Cheating on examinations and its predictors among undergraduate students at Hawassa University College of Medicine and Health Science, Hawassa, Ethiopia
Pharmacology Unit, School of Medicine, Hawassa University, Hawassa, P.O Box-1560, Ethiopia
BMC Medical Education 2014, 14:89 doi:10.1186/1472-6920-14-89Published: 30 April 2014
Cheating on examinations in academic institutions is a worldwide issue. When cheating occurs in medical schools, it has serious consequences for human life, social values, and the economy. This study was conducted to determine the prevalence of cheating and identify factors that influence cheating among students of Hawassa University College of medicine and health science.
A cross sectional study was conducted from May through June 2013. A pre-tested self-administered, structured questionnaire was used to collect self-reported data regarding cheating. Data were entered and analyzed using SPSS version 20. Descriptive statistics were used for data summarization and presentation. Degree of association was measured by Chi Square test, with significance level set at p = 0.05. Bivariate and multivariate logistic regression analyses were used to assess associations.
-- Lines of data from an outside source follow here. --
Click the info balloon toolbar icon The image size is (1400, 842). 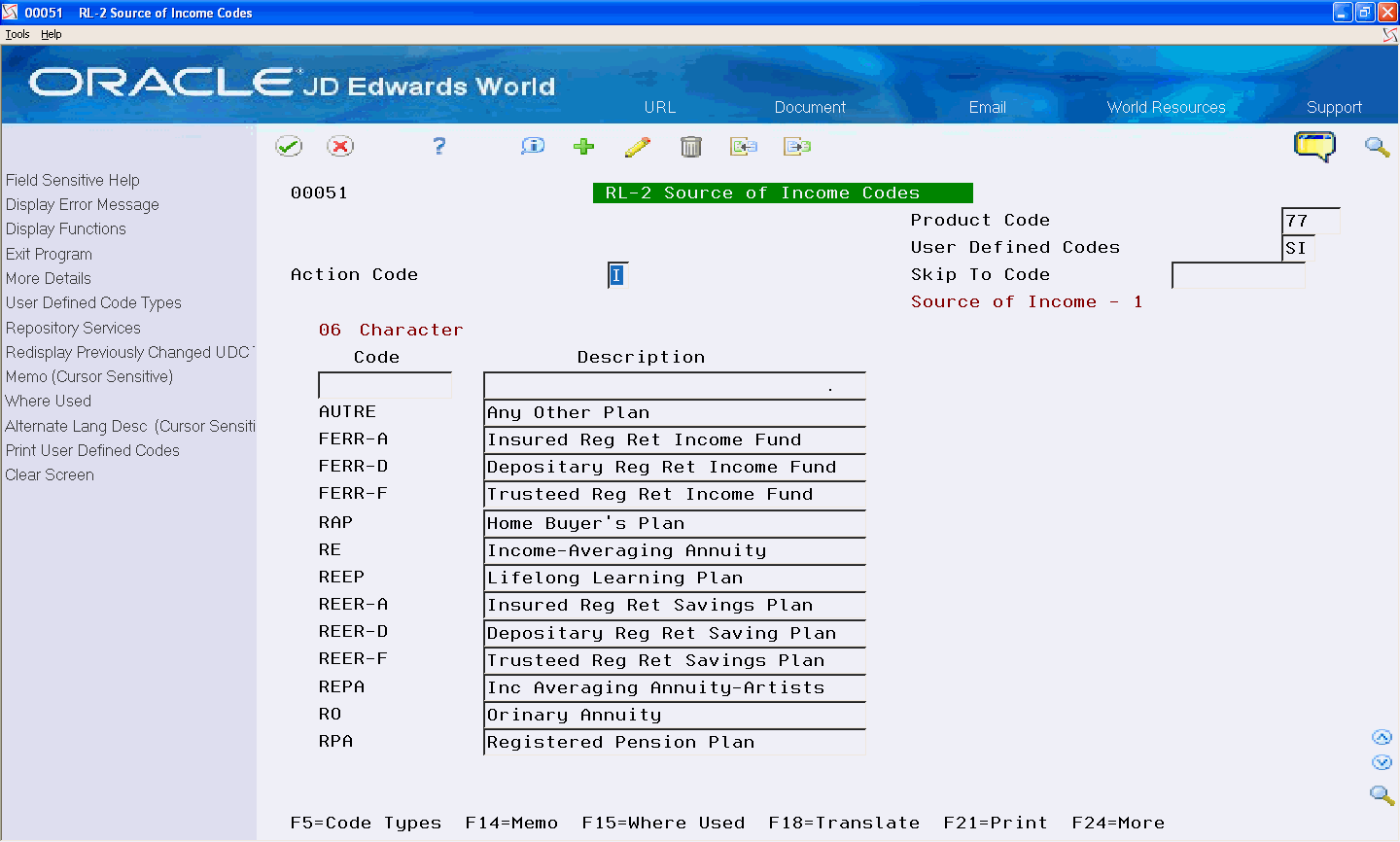(532, 146)
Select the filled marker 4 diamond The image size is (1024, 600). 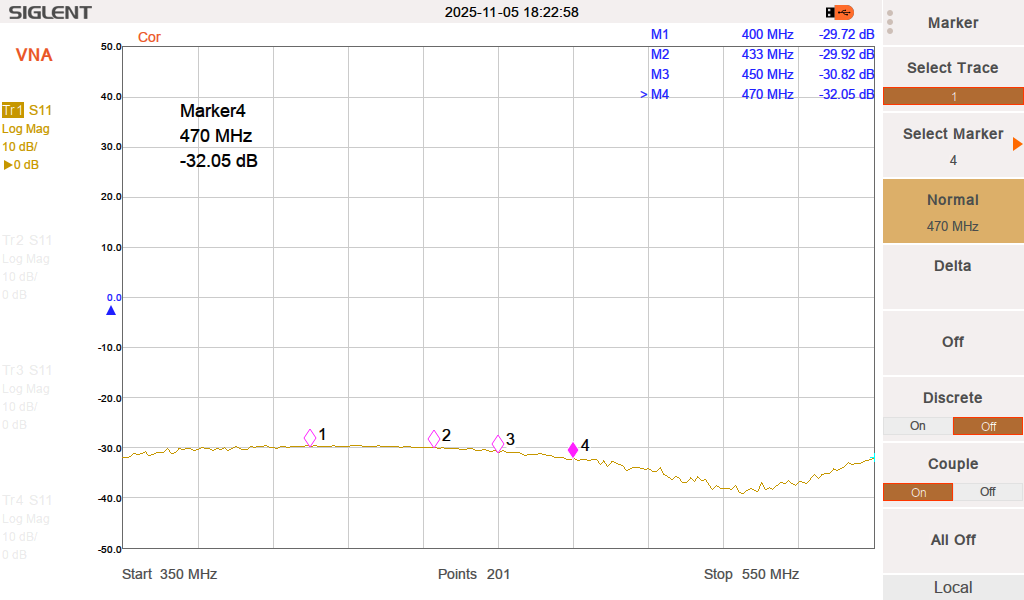pyautogui.click(x=573, y=450)
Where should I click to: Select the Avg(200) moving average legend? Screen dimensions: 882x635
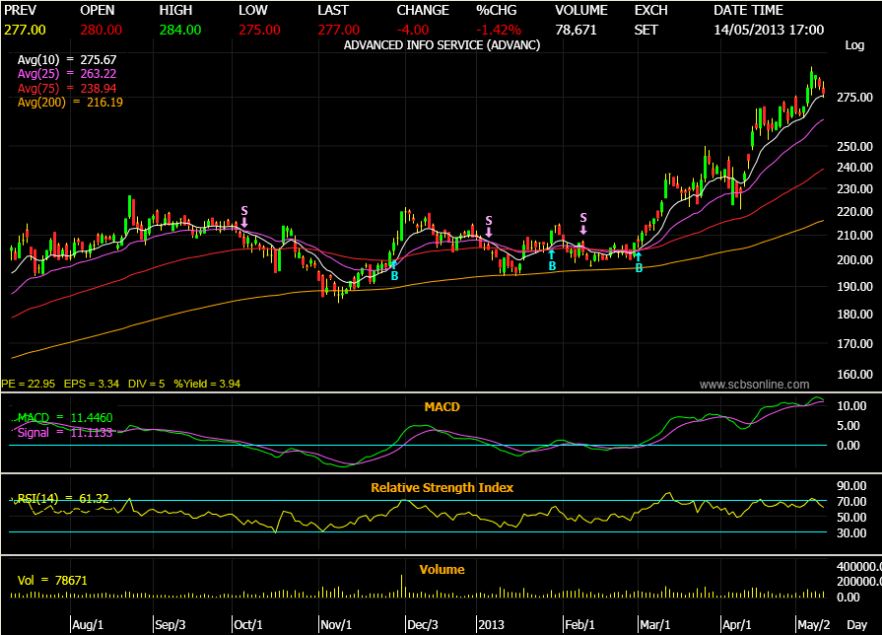[x=70, y=102]
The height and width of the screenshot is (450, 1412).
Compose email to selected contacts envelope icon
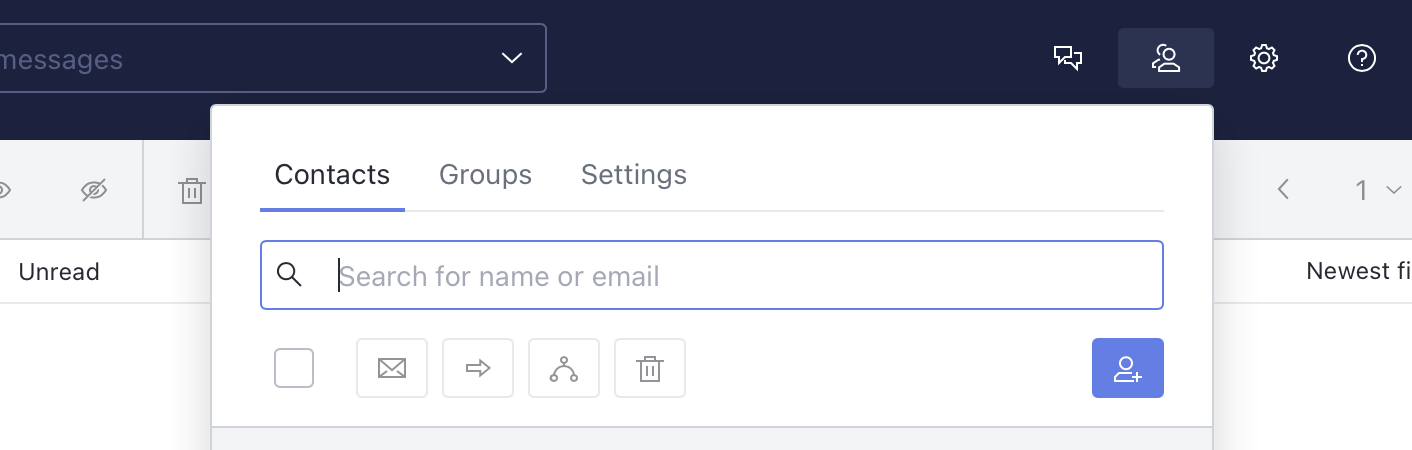pyautogui.click(x=392, y=368)
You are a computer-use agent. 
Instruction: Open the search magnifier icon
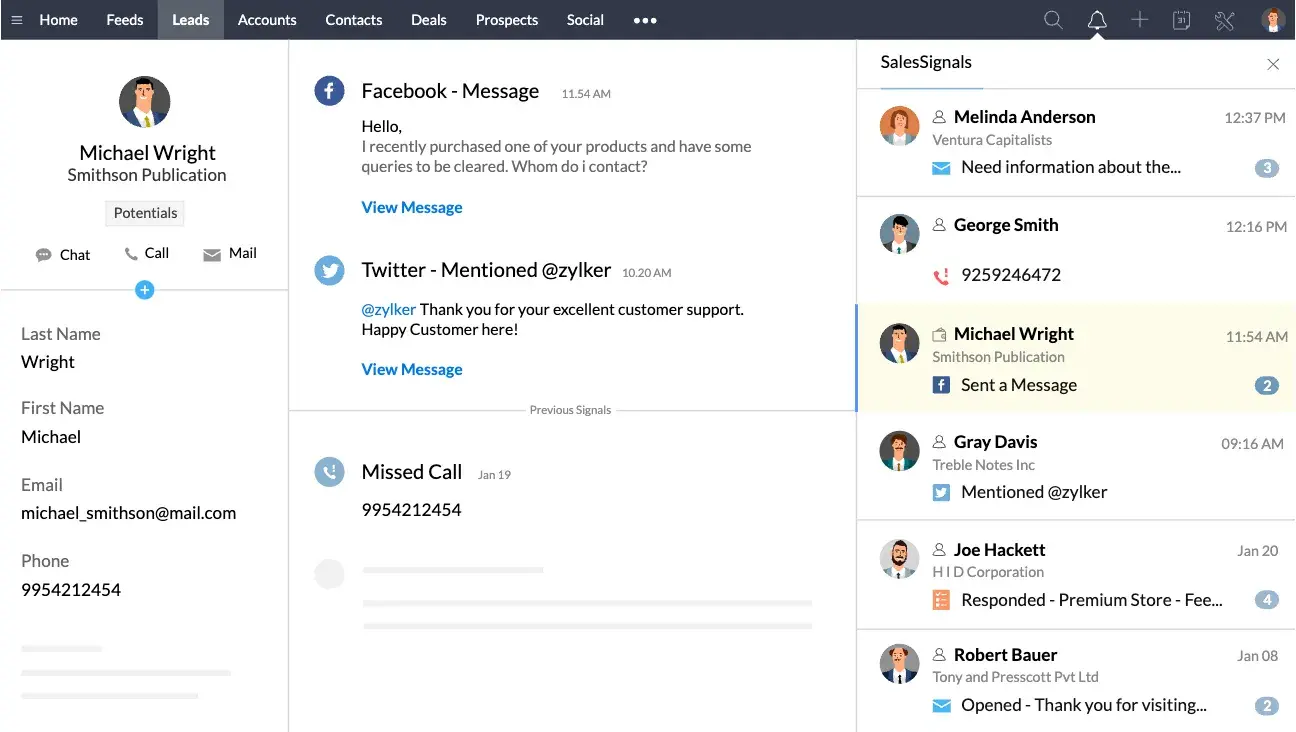[x=1053, y=19]
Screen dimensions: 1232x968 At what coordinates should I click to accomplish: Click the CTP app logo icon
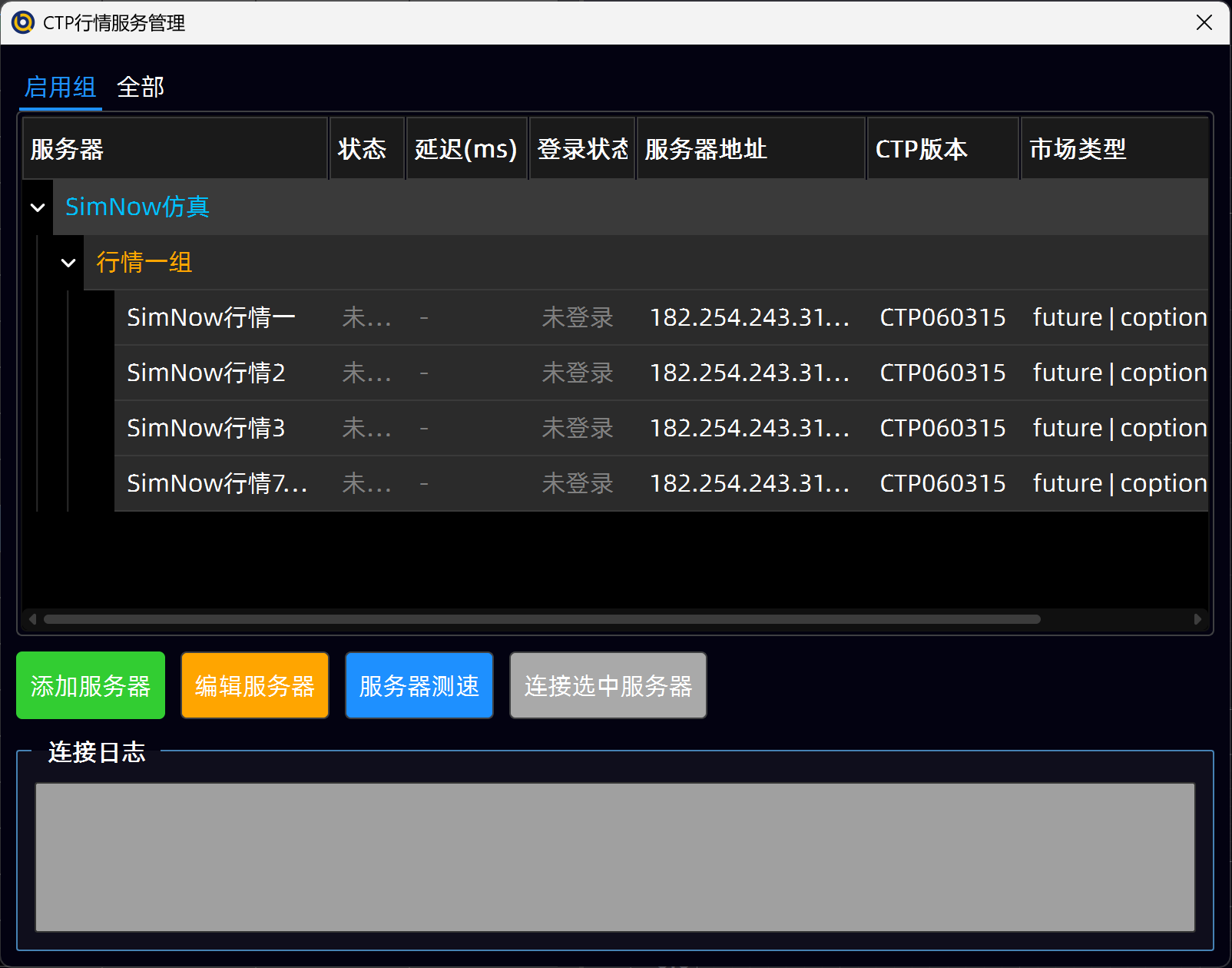click(23, 22)
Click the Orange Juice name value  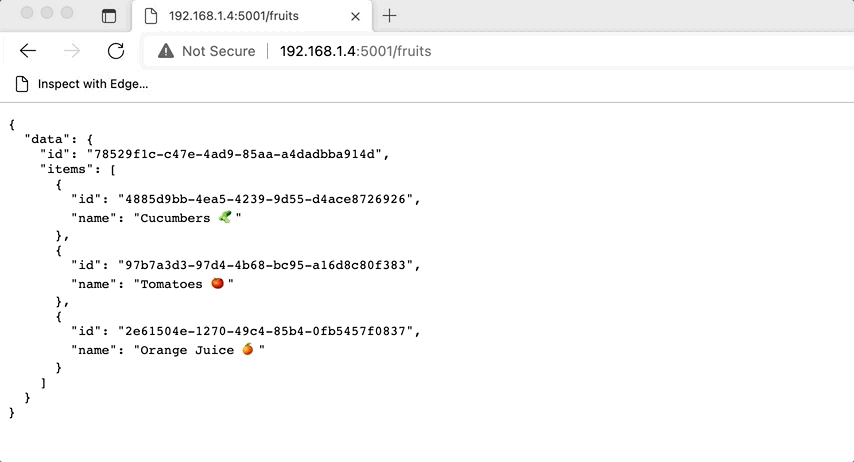(x=199, y=350)
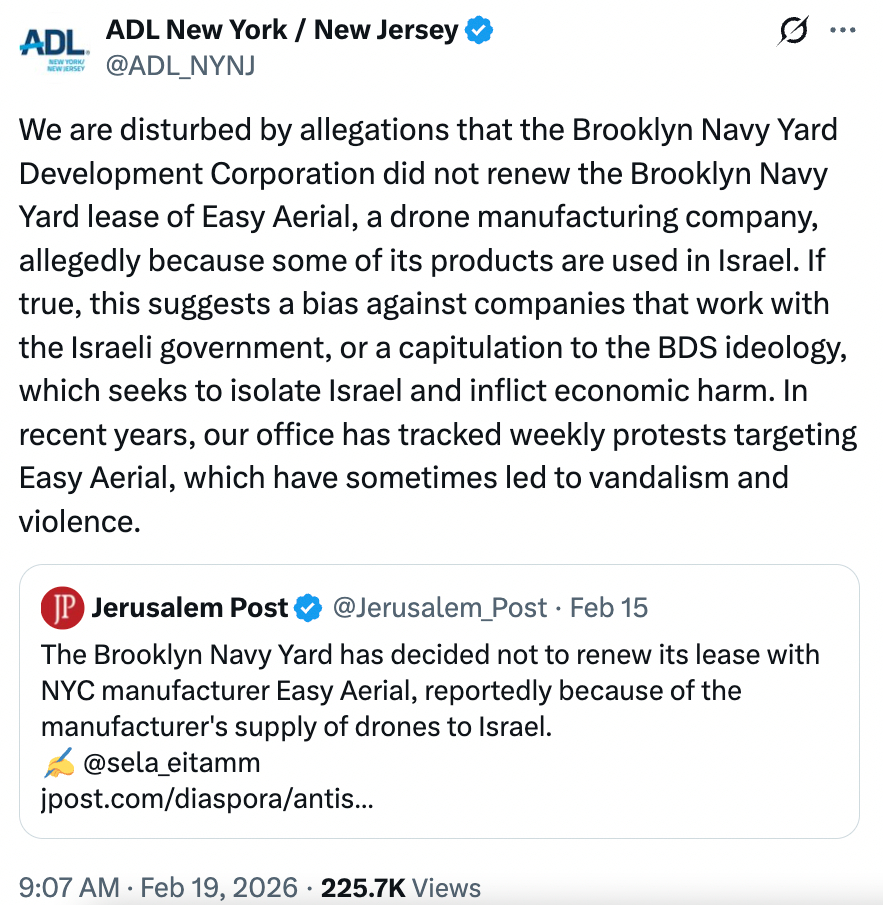
Task: Click the Jerusalem Post verified badge
Action: point(307,607)
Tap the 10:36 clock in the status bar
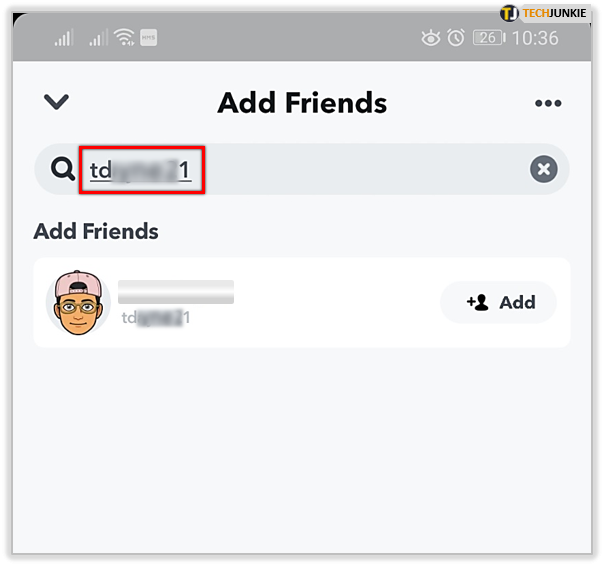 (x=535, y=38)
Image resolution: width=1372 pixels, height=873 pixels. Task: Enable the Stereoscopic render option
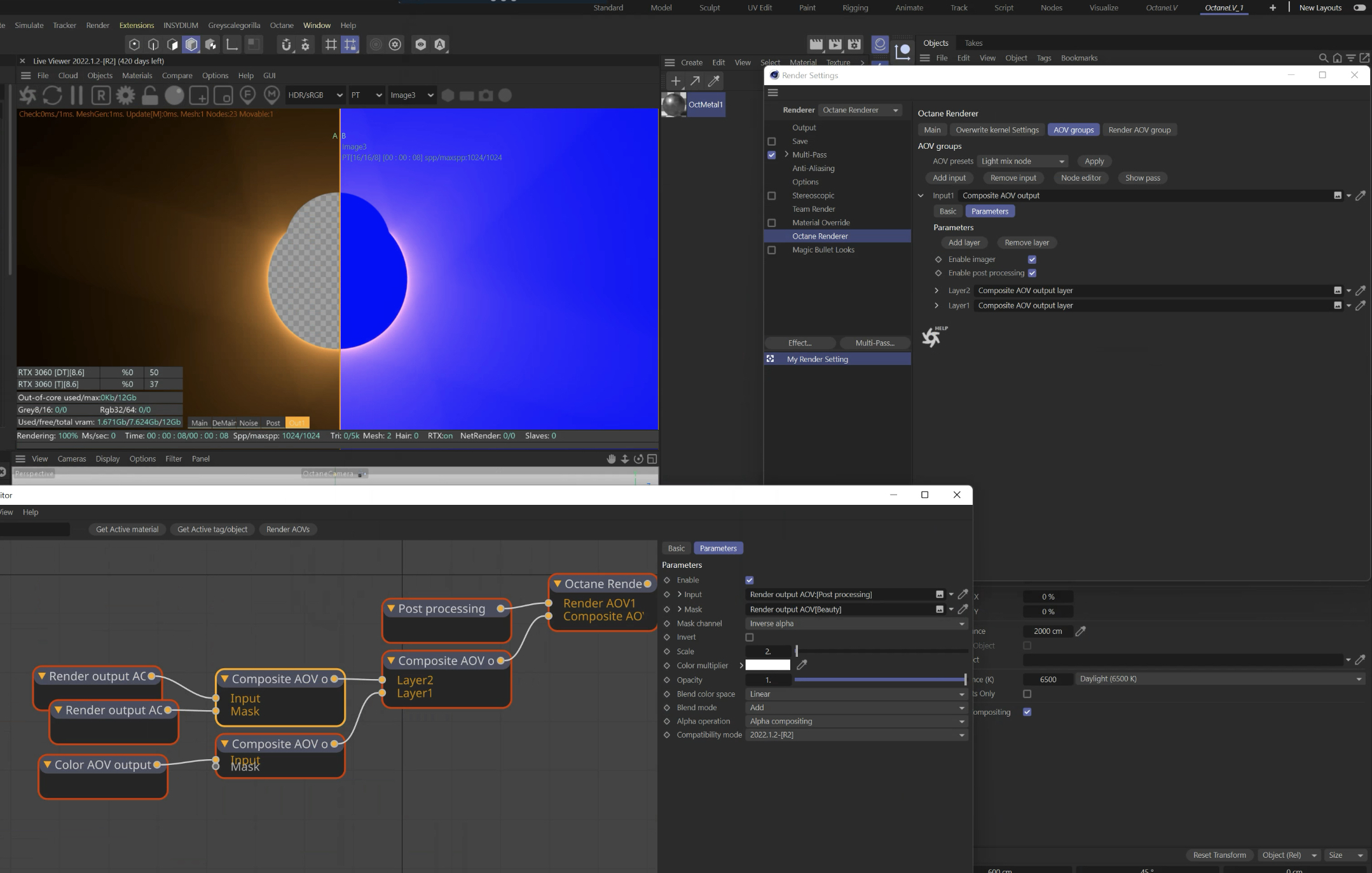point(772,196)
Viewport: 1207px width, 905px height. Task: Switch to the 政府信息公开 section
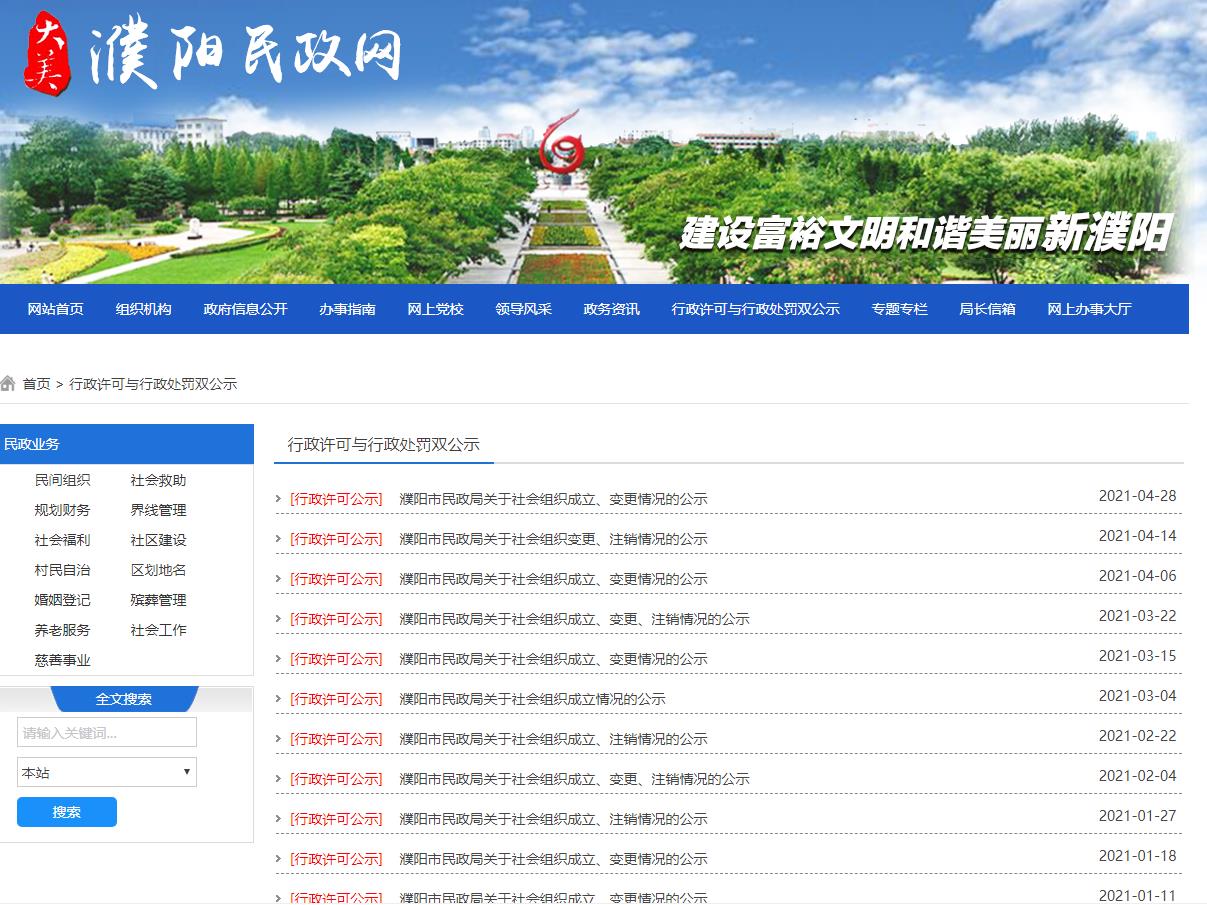coord(245,309)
The prevalence of self-reported cheating was found to be 19.8% (95% CI = 17.4-21.9). About 12.1% (95% CI = 10.2-13.9) of students disclosed cheating on the entrance examination. The majority of students (80.1% (95% CI = 77.9-82.3) disclosed that they would not report cheating to invigilators even if they had witnessed cheating. Analysis by multiple regression models showed that students who cheated in high school were more likely to cheat (adjusted OR = 1. 80, 95% CI = 1. 01–3.19) and that cheating was less likely among students who didn’t cheat on entrance examinations (adjusted OR = 0. 25, 95% CI = 0. 14–0.45). Dining outside the university cafeteria and receiving pocket money of Birr 300 or more were strongly associated with cheating (adjusted OR = 3.08, 95% CI = 1.54-6.16 and adjusted OR = 1.69 (95% CI = 1.05-2.72), respectively. The odds of cheating among students were significantly higher for those who went to private high school, were substance users, and didn’t attend lectures than for those who attended government schools, were not substance abusers, and attended lectures.
Our findings have important implications for development of an institution’s policies on academic integrity. By extension, they affect the policies of high schools. Increased levels of supervision during entrance examination, mandated attendance at lectures, and reduction of substance use are likely to reduce cheating. No significant association was found with background, level of parental education, grade point average, and interest in field of study.